EXERCISE — Give the stretch of the records from the line containing "Open the Go menu" through the end of the records again, substituting "check box" for "checkbox" and leaving everything else unchanged.

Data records
** Begin **
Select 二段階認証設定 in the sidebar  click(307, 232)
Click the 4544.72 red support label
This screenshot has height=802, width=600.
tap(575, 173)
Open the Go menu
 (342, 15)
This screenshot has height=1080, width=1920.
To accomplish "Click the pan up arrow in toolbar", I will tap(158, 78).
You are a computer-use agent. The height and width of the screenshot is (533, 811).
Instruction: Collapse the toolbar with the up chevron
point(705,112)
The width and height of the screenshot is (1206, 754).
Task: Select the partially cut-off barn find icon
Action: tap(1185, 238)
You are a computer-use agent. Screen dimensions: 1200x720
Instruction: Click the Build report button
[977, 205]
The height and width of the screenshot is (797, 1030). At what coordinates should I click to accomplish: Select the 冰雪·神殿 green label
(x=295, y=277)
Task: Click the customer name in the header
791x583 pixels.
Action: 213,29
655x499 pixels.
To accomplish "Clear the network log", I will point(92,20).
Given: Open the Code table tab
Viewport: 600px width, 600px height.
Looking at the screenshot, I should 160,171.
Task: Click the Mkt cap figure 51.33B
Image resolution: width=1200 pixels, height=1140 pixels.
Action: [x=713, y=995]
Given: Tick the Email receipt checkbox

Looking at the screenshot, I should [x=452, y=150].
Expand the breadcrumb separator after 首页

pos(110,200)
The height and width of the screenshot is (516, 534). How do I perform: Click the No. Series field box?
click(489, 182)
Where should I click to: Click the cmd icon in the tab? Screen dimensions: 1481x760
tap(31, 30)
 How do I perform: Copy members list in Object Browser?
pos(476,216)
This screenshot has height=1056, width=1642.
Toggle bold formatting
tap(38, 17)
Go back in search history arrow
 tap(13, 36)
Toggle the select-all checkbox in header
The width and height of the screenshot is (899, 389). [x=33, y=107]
** End **
THE ANSWER —
Open the Go menu
 (342, 15)
This screenshot has height=1080, width=1920.
To accomplish "Click the pan up arrow in toolbar", I will tap(158, 78).
You are a computer-use agent. The height and width of the screenshot is (533, 811).
Instruction: Collapse the toolbar with the up chevron
point(705,112)
The width and height of the screenshot is (1206, 754).
Task: Select the partially cut-off barn find icon
Action: tap(1185, 238)
You are a computer-use agent. Screen dimensions: 1200x720
Instruction: Click the Build report button
[977, 205]
The height and width of the screenshot is (797, 1030). At what coordinates should I click to accomplish: Select the 冰雪·神殿 green label
(x=295, y=277)
Task: Click the customer name in the header
791x583 pixels.
Action: 213,29
655x499 pixels.
To accomplish "Clear the network log", I will point(92,20).
Given: Open the Code table tab
Viewport: 600px width, 600px height.
Looking at the screenshot, I should 160,171.
Task: Click the Mkt cap figure 51.33B
Image resolution: width=1200 pixels, height=1140 pixels.
Action: [x=713, y=995]
Given: Tick the Email receipt check box

Looking at the screenshot, I should [x=452, y=150].
Expand the breadcrumb separator after 首页

pos(110,200)
The height and width of the screenshot is (516, 534). How do I perform: Click the No. Series field box?
click(489, 182)
Where should I click to: Click the cmd icon in the tab? Screen dimensions: 1481x760
tap(31, 30)
 How do I perform: Copy members list in Object Browser?
pos(476,216)
This screenshot has height=1056, width=1642.
Toggle bold formatting
tap(38, 17)
Go back in search history arrow
 tap(13, 36)
Toggle the select-all check box in header
The width and height of the screenshot is (899, 389). [x=33, y=107]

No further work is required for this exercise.